TASK GOAL = Please filter the data below down to the lines holding the string "computer".

Saved entries:
┄┄┄┄┄┄┄┄┄┄

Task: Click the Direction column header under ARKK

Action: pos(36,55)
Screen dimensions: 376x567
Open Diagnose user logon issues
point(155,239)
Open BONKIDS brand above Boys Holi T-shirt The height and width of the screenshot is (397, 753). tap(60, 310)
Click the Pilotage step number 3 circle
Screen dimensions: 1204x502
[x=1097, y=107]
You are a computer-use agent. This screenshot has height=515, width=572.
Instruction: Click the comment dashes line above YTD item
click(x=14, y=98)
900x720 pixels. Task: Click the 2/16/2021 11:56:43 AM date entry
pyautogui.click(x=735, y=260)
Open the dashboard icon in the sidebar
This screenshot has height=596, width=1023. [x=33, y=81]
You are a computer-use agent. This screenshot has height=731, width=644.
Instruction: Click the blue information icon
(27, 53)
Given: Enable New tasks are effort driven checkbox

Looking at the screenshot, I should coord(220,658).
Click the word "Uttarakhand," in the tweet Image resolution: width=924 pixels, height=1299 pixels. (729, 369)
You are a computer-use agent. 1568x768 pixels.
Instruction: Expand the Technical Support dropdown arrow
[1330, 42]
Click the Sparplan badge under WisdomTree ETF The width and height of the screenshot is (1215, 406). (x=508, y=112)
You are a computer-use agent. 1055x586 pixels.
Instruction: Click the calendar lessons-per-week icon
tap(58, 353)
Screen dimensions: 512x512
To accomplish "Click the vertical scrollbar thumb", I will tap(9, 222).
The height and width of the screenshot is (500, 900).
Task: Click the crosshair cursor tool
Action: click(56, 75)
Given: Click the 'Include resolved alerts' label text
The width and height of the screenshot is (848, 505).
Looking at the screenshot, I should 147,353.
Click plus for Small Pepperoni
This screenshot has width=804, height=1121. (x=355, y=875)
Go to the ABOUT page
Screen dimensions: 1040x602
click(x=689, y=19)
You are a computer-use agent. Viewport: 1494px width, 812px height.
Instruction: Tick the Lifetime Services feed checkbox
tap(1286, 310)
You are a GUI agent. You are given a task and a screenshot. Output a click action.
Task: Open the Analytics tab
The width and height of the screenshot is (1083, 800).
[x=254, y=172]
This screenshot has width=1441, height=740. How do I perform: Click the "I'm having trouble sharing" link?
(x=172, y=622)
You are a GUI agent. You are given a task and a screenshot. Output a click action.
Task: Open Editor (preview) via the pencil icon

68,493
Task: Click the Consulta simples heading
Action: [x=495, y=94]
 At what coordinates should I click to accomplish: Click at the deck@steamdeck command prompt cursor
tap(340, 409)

┄┄┄┄┄┄┄┄┄┄

RESULT OF THIS EXERCISE =
You are a computer-use agent. This screenshot has height=515, width=572.
You are a computer-use agent. This screenshot has height=731, width=644.
You are a computer-use agent. 1568x768 pixels.
You are a computer-use agent. 1055x586 pixels.
You are a computer-use agent. Viewport: 1494px width, 812px height.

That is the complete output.